### Extracted records:
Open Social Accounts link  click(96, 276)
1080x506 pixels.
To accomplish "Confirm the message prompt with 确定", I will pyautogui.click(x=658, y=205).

==

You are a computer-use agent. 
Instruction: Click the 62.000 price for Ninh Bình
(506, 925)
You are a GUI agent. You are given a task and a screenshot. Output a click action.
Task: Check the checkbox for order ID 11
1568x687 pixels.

### Exercise description:
Put the rows into a numbered list, beginning at the line that has "1080x506 pixels." and stopping after the line that has "will pyautogui.click(x=658, y=205).". Leave out any blank lines.

### Problem solution:
1. 1080x506 pixels.
2. To accomplish "Confirm the message prompt with 确定", I will pyautogui.click(x=658, y=205).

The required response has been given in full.